Quentin's Weeknotes 9/15/18-9/21/18
This Week
- I finished Rebecca Roanhorse’s debut novel Trail of Lightning. Roanhorse is an award-winningOhkay Owingeh (pueblo) author and sets her novel in a post-climate change Dinetah (the Navajo homeland), walled off from the chaos of a world that has mostly drowned. This event also re-charged the supernatural forces of the Dine/Navajo, and the world is thus populated with monsters, gods, and people with astonishing powers based on their clan membership. Roanhorse wrote a wonderful essay on Indigenous Futurism which is well worth your time for its re-configuring of some standard sci-fi tropes:
the landing of Columbus is no longer the discovery of the New World celebrated in children’s songs and on national holidays, but the start of an earth-shattering zombie apocalypse
- I watched Frances Ha, the 2012 movie directed by Noah Bambach and written by Baumbach and Greta Gerwig (who also stars as the titular character). I had really mixed feelings about it, the same way that I felt about the characters in Martin Amis’s legendary 80s novel Money.
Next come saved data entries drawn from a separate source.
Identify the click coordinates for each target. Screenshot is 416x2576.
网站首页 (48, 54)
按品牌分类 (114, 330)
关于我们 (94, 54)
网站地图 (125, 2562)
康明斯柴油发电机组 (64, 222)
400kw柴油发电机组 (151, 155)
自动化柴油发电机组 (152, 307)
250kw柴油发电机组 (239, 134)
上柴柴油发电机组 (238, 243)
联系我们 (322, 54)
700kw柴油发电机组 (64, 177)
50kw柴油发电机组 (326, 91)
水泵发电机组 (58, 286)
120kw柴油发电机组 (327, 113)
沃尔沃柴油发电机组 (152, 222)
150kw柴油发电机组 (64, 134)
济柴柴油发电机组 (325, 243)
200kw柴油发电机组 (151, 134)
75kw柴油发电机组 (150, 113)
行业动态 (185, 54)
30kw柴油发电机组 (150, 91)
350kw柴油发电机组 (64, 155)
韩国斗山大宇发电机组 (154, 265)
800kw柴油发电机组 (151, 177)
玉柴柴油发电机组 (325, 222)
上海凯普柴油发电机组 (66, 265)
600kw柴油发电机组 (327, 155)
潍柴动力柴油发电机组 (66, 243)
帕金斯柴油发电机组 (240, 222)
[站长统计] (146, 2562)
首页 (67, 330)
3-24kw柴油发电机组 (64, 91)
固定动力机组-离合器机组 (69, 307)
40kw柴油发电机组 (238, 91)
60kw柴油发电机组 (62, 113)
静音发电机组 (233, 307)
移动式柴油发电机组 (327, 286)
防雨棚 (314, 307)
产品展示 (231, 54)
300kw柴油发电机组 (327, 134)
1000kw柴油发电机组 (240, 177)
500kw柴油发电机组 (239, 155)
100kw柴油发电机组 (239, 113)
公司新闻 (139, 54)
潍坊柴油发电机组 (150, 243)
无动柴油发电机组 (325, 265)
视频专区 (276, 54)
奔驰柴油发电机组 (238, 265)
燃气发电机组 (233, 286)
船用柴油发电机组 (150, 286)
Both works feature entitled, relatively priveleged characters whose bad decisions and poor relationships are held up for both criticism and humor. Unlike Amis’s book, Frances and her friends actions mostly harm themselves, not other people. And because Gerwig is frankly magical and charming as the lost and rootless Frances, it is easy to find relatable and human moments in the movie, despite the smugness and entitlement that pervades it.